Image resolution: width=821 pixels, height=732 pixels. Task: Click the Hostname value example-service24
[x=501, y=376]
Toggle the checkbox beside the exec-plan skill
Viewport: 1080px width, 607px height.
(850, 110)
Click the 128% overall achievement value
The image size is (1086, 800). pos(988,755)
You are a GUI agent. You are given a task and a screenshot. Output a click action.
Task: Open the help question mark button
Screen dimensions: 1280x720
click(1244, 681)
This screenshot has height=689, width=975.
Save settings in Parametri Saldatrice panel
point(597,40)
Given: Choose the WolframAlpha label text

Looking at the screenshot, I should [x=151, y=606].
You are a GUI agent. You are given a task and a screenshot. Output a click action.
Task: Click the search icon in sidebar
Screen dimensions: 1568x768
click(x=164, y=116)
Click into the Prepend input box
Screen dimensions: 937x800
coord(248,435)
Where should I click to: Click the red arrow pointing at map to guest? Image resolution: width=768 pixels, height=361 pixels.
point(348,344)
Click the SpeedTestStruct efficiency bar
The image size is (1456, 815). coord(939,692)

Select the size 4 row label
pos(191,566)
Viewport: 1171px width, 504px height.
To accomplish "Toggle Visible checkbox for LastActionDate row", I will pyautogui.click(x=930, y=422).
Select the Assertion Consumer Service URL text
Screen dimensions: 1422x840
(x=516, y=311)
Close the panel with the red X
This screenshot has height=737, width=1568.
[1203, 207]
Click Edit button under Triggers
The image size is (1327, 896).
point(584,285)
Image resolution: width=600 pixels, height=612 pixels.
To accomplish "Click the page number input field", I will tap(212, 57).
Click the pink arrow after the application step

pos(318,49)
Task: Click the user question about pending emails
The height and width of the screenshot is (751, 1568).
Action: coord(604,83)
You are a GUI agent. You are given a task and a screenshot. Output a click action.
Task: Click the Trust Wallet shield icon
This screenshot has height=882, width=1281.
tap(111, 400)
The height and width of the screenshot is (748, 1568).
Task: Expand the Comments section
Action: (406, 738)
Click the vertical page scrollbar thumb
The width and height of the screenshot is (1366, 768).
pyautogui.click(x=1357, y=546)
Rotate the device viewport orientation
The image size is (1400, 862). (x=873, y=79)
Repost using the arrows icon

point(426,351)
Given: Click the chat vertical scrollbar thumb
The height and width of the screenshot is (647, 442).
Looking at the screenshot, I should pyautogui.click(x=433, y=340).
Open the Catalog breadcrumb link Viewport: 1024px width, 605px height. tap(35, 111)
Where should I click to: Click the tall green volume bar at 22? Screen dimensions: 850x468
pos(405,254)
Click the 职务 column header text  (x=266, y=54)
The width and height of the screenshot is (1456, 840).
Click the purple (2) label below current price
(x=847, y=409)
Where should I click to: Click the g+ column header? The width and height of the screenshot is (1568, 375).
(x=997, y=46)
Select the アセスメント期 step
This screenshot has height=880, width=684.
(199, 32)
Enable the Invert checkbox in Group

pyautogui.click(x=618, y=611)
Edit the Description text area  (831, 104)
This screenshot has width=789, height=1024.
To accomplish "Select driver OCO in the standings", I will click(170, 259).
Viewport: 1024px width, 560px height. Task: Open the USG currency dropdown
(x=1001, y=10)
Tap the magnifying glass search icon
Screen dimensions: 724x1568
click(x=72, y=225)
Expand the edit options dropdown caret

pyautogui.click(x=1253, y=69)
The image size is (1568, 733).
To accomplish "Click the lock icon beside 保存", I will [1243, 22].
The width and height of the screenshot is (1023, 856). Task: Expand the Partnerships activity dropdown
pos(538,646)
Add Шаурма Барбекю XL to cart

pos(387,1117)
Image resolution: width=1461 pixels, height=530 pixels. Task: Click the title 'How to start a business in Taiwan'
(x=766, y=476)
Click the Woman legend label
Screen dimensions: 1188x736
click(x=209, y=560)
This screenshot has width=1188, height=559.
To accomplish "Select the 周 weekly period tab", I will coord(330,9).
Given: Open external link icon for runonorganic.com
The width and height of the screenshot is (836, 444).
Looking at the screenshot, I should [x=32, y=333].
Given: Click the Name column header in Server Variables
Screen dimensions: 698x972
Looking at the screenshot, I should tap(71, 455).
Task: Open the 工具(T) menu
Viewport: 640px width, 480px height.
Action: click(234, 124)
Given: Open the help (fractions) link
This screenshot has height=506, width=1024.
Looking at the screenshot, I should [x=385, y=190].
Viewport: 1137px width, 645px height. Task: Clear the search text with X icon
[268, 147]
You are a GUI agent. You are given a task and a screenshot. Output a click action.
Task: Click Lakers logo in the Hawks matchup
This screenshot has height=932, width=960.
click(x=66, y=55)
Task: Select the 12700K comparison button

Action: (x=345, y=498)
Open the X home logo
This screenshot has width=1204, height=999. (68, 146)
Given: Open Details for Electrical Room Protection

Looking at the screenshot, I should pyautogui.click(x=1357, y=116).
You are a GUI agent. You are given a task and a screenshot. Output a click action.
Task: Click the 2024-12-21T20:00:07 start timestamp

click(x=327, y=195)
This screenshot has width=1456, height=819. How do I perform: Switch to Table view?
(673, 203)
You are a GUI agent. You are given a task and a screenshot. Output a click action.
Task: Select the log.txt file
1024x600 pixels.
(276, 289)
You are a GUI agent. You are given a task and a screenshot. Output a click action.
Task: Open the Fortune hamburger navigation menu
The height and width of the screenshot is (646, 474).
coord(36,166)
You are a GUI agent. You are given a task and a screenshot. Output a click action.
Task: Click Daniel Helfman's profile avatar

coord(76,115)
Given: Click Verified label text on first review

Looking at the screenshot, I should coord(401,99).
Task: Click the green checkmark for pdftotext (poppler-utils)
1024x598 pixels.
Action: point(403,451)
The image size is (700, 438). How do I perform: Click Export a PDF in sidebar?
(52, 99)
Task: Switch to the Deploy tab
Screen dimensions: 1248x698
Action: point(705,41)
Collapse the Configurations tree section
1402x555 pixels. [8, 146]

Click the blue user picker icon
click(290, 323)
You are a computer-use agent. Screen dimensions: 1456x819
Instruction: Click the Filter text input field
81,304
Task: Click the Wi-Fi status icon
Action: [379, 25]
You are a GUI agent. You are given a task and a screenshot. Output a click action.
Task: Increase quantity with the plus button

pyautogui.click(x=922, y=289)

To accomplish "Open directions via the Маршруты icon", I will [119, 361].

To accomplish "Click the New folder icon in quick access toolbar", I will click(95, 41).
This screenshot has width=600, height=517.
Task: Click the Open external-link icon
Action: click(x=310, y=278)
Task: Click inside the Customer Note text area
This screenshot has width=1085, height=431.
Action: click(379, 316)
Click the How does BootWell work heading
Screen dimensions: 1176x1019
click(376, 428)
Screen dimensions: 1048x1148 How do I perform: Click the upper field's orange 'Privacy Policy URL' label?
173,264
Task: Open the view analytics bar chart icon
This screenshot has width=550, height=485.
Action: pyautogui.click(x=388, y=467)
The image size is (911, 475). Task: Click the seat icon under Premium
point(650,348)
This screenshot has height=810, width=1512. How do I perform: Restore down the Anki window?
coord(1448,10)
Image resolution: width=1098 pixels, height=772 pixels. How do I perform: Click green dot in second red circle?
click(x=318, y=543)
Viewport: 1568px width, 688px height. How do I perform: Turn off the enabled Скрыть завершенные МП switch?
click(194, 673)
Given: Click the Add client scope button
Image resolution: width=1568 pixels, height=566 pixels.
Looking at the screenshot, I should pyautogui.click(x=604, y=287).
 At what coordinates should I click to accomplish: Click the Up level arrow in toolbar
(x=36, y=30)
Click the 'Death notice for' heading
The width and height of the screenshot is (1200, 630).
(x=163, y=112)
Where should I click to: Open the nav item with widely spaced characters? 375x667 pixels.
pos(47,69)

━━━━━━

» **Job**
Can you extract all of the lines above and reproduce each one word for word, with nothing changed?

» **Written answer**
Image resolution: width=821 pixels, height=732 pixels. Task: Click the Hostname value example-service24
[x=501, y=376]
Toggle the checkbox beside the exec-plan skill
Viewport: 1080px width, 607px height.
(850, 110)
Click the 128% overall achievement value
The image size is (1086, 800). pos(988,755)
You are a GUI agent. You are given a task and a screenshot. Output a click action.
Task: Open the help question mark button
Screen dimensions: 1280x720
click(1244, 681)
This screenshot has height=689, width=975.
Save settings in Parametri Saldatrice panel
point(597,40)
Given: Choose the WolframAlpha label text

Looking at the screenshot, I should [x=151, y=606].
You are a GUI agent. You are given a task and a screenshot. Output a click action.
Task: Click the search icon in sidebar
Screen dimensions: 1568x768
click(x=164, y=116)
Click into the Prepend input box
Screen dimensions: 937x800
coord(248,435)
Where should I click to: Click the red arrow pointing at map to guest? Image resolution: width=768 pixels, height=361 pixels.
point(348,344)
Click the SpeedTestStruct efficiency bar
The image size is (1456, 815). coord(939,692)

Select the size 4 row label
pos(191,566)
Viewport: 1171px width, 504px height.
To accomplish "Toggle Visible checkbox for LastActionDate row", I will pyautogui.click(x=930, y=422).
Select the Assertion Consumer Service URL text
Screen dimensions: 1422x840
(x=516, y=311)
Close the panel with the red X
This screenshot has height=737, width=1568.
[1203, 207]
Click Edit button under Triggers
The image size is (1327, 896).
point(584,285)
Image resolution: width=600 pixels, height=612 pixels.
To accomplish "Click the page number input field", I will tap(212, 57).
Click the pink arrow after the application step

pos(318,49)
Task: Click the user question about pending emails
The height and width of the screenshot is (751, 1568).
Action: coord(604,83)
You are a GUI agent. You are given a task and a screenshot. Output a click action.
Task: Click the Trust Wallet shield icon
This screenshot has height=882, width=1281.
tap(111, 400)
The height and width of the screenshot is (748, 1568).
Task: Expand the Comments section
Action: (406, 738)
Click the vertical page scrollbar thumb
The width and height of the screenshot is (1366, 768).
pyautogui.click(x=1357, y=546)
Rotate the device viewport orientation
The image size is (1400, 862). (x=873, y=79)
Repost using the arrows icon

point(426,351)
Given: Click the chat vertical scrollbar thumb
The height and width of the screenshot is (647, 442).
Looking at the screenshot, I should pyautogui.click(x=433, y=340).
Open the Catalog breadcrumb link Viewport: 1024px width, 605px height. tap(35, 111)
Where should I click to: Click the tall green volume bar at 22? Screen dimensions: 850x468
pos(405,254)
Click the 职务 column header text  (x=266, y=54)
The width and height of the screenshot is (1456, 840).
Click the purple (2) label below current price
(x=847, y=409)
Where should I click to: Click the g+ column header? The width and height of the screenshot is (1568, 375).
(x=997, y=46)
Select the アセスメント期 step
This screenshot has height=880, width=684.
(199, 32)
Enable the Invert checkbox in Group

pyautogui.click(x=618, y=611)
Edit the Description text area  (831, 104)
This screenshot has width=789, height=1024.
To accomplish "Select driver OCO in the standings", I will click(170, 259).
Viewport: 1024px width, 560px height. Task: Open the USG currency dropdown
(x=1001, y=10)
Tap the magnifying glass search icon
Screen dimensions: 724x1568
click(x=72, y=225)
Expand the edit options dropdown caret

pyautogui.click(x=1253, y=69)
The image size is (1568, 733).
To accomplish "Click the lock icon beside 保存", I will [1243, 22].
The width and height of the screenshot is (1023, 856). Task: Expand the Partnerships activity dropdown
pos(538,646)
Add Шаурма Барбекю XL to cart

pos(387,1117)
Image resolution: width=1461 pixels, height=530 pixels. Task: Click the title 'How to start a business in Taiwan'
(x=766, y=476)
Click the Woman legend label
Screen dimensions: 1188x736
click(x=209, y=560)
This screenshot has width=1188, height=559.
To accomplish "Select the 周 weekly period tab", I will coord(330,9).
Given: Open external link icon for runonorganic.com
The width and height of the screenshot is (836, 444).
Looking at the screenshot, I should [x=32, y=333].
Given: Click the Name column header in Server Variables
Screen dimensions: 698x972
Looking at the screenshot, I should tap(71, 455).
Task: Open the 工具(T) menu
Viewport: 640px width, 480px height.
Action: click(234, 124)
Given: Open the help (fractions) link
This screenshot has height=506, width=1024.
Looking at the screenshot, I should [x=385, y=190].
Viewport: 1137px width, 645px height. Task: Clear the search text with X icon
[268, 147]
You are a GUI agent. You are given a task and a screenshot. Output a click action.
Task: Click Lakers logo in the Hawks matchup
This screenshot has height=932, width=960.
click(x=66, y=55)
Task: Select the 12700K comparison button

Action: (x=345, y=498)
Open the X home logo
This screenshot has width=1204, height=999. (68, 146)
Given: Open Details for Electrical Room Protection

Looking at the screenshot, I should pyautogui.click(x=1357, y=116).
You are a GUI agent. You are given a task and a screenshot. Output a click action.
Task: Click the 2024-12-21T20:00:07 start timestamp

click(x=327, y=195)
This screenshot has width=1456, height=819. How do I perform: Switch to Table view?
(673, 203)
You are a GUI agent. You are given a task and a screenshot. Output a click action.
Task: Select the log.txt file
1024x600 pixels.
(276, 289)
You are a GUI agent. You are given a task and a screenshot. Output a click action.
Task: Open the Fortune hamburger navigation menu
The height and width of the screenshot is (646, 474).
coord(36,166)
You are a GUI agent. You are given a task and a screenshot. Output a click action.
Task: Click Daniel Helfman's profile avatar

coord(76,115)
Given: Click Verified label text on first review

Looking at the screenshot, I should coord(401,99).
Task: Click the green checkmark for pdftotext (poppler-utils)
1024x598 pixels.
Action: point(403,451)
The image size is (700, 438). How do I perform: Click Export a PDF in sidebar?
(52, 99)
Task: Switch to the Deploy tab
Screen dimensions: 1248x698
Action: point(705,41)
Collapse the Configurations tree section
1402x555 pixels. [8, 146]

Click the blue user picker icon
click(290, 323)
You are a computer-use agent. Screen dimensions: 1456x819
Instruction: Click the Filter text input field
81,304
Task: Click the Wi-Fi status icon
Action: [379, 25]
You are a GUI agent. You are given a task and a screenshot. Output a click action.
Task: Increase quantity with the plus button

pyautogui.click(x=922, y=289)

To accomplish "Open directions via the Маршруты icon", I will [119, 361].

To accomplish "Click the New folder icon in quick access toolbar", I will click(95, 41).
This screenshot has width=600, height=517.
Task: Click the Open external-link icon
Action: click(x=310, y=278)
Task: Click inside the Customer Note text area
This screenshot has width=1085, height=431.
Action: click(379, 316)
Click the How does BootWell work heading
Screen dimensions: 1176x1019
click(376, 428)
Screen dimensions: 1048x1148 How do I perform: Click the upper field's orange 'Privacy Policy URL' label?
173,264
Task: Open the view analytics bar chart icon
This screenshot has width=550, height=485.
Action: pyautogui.click(x=388, y=467)
The image size is (911, 475). Task: Click the seat icon under Premium
point(650,348)
This screenshot has height=810, width=1512. How do I perform: Restore down the Anki window?
coord(1448,10)
Image resolution: width=1098 pixels, height=772 pixels. How do I perform: Click green dot in second red circle?
click(x=318, y=543)
Viewport: 1568px width, 688px height. How do I perform: Turn off the enabled Скрыть завершенные МП switch?
click(194, 673)
Given: Click the Add client scope button
Image resolution: width=1568 pixels, height=566 pixels.
Looking at the screenshot, I should pyautogui.click(x=604, y=287).
 At what coordinates should I click to accomplish: Click the Up level arrow in toolbar
(x=36, y=30)
Click the 'Death notice for' heading
The width and height of the screenshot is (1200, 630).
(x=163, y=112)
Where should I click to: Open the nav item with widely spaced characters? 375x667 pixels.
pos(47,69)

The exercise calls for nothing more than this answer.